Unbound

Entries from February 2007

Belonging…

February 28, 2007 · Leave a Comment

There is something to belonging. There is something delightful about looking around and seeing people that accept you. Why do you think teenagers and adults alike have done all manner of things to get it? Belonging I mean? Girls will puke their lives away to fit in—boys too apparently. Come on, you know what I mean. Go ahead and try it. “Aw but Mom! Everyone else is doing it!”

Here, let me oversimplify this for a moment.

I was clearing the kitchen table last night and noticed that one of my children had written their name on the back of their chair. That’s the place they sit every night so they probably feel like it is their chair. It’s not though, because the child doesn’t own it, the parent does. We bought and paid for the table and chairs: albeit for the family to use to sit in at mealtime. They still belong to us.

Of course I’m talking, really, about the Christian. The one who belongs to Christ has been bought with a price. It doesn’t matter what the world scrawls on them. It doesn’t matter what label has been assigned or how they are used. God knows those who belong to Him. And those who belong to Him know him back—in a limited sort of a way—almost, in fact, in the same way that my chair knows me. Which gives us an idea of how much more complex than we are is this great God we worship.
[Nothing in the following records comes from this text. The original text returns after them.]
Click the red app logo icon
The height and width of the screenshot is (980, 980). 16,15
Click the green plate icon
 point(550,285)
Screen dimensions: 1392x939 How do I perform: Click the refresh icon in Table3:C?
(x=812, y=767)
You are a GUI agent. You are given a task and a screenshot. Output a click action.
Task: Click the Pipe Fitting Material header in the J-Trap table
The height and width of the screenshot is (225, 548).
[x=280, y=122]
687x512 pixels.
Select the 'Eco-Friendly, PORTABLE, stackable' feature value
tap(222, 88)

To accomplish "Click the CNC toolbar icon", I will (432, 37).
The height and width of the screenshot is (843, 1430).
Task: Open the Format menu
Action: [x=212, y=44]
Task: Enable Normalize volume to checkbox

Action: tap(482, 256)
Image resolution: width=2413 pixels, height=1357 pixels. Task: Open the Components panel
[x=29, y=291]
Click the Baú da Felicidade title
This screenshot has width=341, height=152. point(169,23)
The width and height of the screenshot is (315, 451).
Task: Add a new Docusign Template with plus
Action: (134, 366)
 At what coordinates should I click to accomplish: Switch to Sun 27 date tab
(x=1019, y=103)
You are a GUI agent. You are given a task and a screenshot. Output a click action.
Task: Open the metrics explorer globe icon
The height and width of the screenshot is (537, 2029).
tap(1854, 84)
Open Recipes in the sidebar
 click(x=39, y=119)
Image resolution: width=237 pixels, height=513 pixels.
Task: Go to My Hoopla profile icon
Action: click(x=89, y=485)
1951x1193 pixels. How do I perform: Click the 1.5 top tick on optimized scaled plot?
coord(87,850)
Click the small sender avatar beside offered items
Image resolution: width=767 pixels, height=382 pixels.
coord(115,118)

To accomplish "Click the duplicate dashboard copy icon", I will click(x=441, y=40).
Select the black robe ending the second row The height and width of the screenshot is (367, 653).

But it’s the belonging that matters. It’s the ownership. We have been bought with a price. We sheep know our shepherd. The goats? They know him too…and tremble. Why else would they spend so much time trying to disprove His existence?

18 For the wrath of God is revealed from heaven against all ungodliness and unrighteousness of men, who by their unrighteousness suppress the truth..
–Romans 1:18-23

Categories: Bible · Church · Family · Life · Worship

Catch of the Day

February 27, 2007 · Leave a Comment

That irregular series where I point out some things I caught while fishing the web…

Read:
Joe Thorn’s excellent series on quiet time.

Click:
The new and improved Monergism.com.

Define:
Someone finally tells us what ‘missional’ means. and then confuses everyone with a Diognetus reference.

Split a hair:
Doxoblogy talks about the difference between…well just read it.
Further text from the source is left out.